Task statement:
Please repeat exactly the lines below from the one containing "Screen dimensions: 628x448" down to the one containing "Image resolution: width=413", both included, and nothing else.

Provided entries:
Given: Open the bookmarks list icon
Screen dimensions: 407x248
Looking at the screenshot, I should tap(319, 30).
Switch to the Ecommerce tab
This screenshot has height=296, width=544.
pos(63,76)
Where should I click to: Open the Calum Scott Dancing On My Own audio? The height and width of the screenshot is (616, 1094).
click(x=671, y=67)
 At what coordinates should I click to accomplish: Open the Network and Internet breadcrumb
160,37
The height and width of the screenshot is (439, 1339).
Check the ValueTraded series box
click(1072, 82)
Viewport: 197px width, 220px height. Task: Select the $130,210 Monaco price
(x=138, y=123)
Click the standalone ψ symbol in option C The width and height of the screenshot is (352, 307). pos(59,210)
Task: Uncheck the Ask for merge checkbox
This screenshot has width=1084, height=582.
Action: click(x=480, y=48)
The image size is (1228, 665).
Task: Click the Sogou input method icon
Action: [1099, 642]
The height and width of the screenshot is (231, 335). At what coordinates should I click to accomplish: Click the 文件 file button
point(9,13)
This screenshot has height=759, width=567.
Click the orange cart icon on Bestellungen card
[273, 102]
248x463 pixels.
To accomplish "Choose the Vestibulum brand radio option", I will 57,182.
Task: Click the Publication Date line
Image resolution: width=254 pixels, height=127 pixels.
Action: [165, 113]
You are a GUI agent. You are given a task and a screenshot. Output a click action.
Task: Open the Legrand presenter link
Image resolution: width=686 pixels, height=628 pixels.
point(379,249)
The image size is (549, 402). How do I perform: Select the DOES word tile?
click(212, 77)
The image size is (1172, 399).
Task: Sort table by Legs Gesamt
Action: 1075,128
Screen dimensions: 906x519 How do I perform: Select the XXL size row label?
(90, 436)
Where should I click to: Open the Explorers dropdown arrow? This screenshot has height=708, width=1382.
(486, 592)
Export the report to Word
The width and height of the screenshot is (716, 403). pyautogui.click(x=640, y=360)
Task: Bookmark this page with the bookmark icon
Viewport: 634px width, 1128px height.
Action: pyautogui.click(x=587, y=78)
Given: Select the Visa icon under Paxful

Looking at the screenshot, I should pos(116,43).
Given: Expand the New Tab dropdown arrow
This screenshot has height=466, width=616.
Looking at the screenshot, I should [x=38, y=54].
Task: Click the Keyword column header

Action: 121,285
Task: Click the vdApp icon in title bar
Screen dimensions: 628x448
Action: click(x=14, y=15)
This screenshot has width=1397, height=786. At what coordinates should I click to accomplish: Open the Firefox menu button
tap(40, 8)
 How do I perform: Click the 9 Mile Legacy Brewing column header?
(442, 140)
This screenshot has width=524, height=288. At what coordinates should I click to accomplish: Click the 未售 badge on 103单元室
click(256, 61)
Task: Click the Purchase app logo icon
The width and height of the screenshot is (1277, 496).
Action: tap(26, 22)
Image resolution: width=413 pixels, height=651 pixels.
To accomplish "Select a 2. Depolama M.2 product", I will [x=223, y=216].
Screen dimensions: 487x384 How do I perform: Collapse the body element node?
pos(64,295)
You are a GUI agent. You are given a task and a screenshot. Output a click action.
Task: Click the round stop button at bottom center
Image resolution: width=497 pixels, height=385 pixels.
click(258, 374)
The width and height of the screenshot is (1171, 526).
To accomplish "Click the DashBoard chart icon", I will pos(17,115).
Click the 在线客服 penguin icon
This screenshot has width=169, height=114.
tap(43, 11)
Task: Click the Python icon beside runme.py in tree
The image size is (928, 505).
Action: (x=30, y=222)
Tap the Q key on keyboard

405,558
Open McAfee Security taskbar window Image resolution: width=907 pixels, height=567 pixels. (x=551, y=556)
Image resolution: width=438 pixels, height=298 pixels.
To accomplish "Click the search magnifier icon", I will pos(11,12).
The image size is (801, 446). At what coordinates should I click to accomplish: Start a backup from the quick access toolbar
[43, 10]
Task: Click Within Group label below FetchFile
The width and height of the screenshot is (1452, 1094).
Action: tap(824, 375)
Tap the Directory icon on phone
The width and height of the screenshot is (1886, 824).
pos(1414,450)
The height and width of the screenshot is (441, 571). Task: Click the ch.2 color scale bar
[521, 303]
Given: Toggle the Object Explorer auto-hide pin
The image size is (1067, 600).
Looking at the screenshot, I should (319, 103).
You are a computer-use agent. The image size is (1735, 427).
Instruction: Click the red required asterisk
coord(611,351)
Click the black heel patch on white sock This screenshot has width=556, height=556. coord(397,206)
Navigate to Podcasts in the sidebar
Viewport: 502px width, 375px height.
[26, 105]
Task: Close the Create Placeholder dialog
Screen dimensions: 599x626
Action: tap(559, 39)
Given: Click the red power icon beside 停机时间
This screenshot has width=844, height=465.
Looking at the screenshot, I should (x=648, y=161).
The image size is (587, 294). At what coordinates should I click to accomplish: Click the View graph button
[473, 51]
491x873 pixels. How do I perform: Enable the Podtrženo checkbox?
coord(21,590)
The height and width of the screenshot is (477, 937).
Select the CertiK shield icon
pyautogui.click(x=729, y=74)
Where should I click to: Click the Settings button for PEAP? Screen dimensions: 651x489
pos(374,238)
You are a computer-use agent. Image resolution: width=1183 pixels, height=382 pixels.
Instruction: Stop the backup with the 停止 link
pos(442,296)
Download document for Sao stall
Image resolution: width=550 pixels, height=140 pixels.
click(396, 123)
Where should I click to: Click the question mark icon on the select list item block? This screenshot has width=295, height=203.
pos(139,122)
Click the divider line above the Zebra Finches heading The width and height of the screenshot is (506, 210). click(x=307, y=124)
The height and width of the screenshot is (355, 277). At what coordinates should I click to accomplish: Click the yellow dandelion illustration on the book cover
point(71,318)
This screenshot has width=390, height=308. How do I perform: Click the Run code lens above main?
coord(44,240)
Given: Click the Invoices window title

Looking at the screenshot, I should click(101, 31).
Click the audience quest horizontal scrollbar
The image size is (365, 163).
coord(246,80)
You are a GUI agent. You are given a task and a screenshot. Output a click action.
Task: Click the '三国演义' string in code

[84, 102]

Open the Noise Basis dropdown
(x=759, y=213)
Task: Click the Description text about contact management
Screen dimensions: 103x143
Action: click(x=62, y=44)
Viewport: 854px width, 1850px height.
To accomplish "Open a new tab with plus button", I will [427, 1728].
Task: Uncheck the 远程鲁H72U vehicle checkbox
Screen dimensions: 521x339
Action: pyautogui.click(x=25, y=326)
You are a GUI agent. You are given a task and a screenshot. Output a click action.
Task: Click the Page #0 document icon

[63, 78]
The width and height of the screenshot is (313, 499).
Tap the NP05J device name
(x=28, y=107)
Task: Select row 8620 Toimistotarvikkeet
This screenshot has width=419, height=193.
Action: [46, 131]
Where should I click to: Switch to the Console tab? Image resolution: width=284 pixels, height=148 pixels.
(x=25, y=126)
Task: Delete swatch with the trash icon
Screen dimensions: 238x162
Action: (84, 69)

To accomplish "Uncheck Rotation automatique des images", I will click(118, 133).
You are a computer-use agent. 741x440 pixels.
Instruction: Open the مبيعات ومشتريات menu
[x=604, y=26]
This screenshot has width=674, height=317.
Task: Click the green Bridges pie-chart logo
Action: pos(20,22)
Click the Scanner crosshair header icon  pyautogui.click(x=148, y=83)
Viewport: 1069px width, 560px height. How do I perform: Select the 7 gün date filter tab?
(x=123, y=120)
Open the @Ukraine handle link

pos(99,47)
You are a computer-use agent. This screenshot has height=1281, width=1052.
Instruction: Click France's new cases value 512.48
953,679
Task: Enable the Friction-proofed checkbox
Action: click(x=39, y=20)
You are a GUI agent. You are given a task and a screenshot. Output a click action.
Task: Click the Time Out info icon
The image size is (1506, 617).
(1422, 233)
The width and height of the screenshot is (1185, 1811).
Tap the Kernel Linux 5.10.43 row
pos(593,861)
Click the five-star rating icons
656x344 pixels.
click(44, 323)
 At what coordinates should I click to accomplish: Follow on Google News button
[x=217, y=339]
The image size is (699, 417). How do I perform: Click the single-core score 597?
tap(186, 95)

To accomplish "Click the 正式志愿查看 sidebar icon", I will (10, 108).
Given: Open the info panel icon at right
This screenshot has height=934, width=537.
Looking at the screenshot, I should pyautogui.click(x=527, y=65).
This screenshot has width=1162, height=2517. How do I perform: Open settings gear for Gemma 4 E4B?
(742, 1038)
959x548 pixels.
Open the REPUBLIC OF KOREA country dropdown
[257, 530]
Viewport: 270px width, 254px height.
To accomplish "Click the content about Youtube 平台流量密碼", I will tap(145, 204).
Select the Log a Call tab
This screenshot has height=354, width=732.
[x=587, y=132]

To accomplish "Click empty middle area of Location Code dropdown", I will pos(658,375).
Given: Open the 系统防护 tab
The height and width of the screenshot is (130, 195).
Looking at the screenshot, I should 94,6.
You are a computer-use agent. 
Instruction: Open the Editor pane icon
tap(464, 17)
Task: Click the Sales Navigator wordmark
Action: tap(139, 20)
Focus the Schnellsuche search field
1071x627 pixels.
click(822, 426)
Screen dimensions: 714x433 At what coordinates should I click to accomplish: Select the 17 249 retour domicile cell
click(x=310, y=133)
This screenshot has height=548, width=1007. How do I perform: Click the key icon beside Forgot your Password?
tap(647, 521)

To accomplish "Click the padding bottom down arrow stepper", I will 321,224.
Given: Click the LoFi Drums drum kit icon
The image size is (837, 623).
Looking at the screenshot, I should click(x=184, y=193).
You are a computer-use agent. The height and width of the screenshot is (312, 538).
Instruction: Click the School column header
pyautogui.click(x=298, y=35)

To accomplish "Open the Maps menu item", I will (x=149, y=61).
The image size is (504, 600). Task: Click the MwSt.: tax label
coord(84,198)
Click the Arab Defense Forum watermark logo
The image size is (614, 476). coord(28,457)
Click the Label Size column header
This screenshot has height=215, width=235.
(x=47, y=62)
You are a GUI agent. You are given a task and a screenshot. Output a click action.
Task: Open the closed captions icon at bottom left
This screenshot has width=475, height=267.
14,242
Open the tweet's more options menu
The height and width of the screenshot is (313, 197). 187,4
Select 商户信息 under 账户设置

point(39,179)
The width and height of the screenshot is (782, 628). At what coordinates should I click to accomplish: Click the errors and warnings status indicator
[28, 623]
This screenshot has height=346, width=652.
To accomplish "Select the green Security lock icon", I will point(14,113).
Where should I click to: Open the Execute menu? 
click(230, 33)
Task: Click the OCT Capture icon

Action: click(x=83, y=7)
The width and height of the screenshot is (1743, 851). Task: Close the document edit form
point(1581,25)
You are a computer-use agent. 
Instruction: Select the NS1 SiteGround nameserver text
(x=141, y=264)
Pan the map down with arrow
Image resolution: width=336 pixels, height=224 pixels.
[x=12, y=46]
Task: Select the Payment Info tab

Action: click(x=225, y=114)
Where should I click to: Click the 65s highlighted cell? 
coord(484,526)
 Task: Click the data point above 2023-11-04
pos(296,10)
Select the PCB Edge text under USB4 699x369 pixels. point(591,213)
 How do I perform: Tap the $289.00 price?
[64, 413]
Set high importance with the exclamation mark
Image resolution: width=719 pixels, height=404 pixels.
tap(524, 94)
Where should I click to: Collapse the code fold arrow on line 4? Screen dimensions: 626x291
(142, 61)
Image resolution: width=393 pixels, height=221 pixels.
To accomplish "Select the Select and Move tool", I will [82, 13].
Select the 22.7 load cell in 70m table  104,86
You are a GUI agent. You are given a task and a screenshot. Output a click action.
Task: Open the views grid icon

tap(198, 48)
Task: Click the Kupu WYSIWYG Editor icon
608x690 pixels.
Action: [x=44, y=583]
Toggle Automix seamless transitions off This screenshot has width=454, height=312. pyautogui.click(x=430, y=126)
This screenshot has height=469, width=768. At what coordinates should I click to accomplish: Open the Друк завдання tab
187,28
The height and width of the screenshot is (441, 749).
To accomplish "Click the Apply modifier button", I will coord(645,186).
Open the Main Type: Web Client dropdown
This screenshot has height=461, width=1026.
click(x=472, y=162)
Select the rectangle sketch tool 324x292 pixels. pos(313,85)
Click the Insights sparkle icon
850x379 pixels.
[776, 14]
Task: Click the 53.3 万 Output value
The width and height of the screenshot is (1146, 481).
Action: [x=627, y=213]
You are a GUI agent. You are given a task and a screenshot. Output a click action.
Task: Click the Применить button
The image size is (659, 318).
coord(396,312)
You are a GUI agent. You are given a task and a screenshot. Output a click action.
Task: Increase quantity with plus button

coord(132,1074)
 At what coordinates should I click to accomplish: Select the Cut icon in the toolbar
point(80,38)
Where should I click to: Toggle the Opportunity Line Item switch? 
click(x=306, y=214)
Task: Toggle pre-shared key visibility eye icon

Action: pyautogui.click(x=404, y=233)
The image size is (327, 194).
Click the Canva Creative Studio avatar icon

Result:
Screen dimensions: 628x448
Action: click(x=14, y=15)
This screenshot has width=1397, height=786. At what coordinates should I click to accomplish: Open the Firefox menu button
tap(40, 8)
 How do I perform: Click the 9 Mile Legacy Brewing column header?
(442, 140)
This screenshot has width=524, height=288. At what coordinates should I click to accomplish: Click the 未售 badge on 103单元室
click(256, 61)
Task: Click the Purchase app logo icon
The width and height of the screenshot is (1277, 496).
Action: tap(26, 22)
Image resolution: width=413 pixels, height=651 pixels.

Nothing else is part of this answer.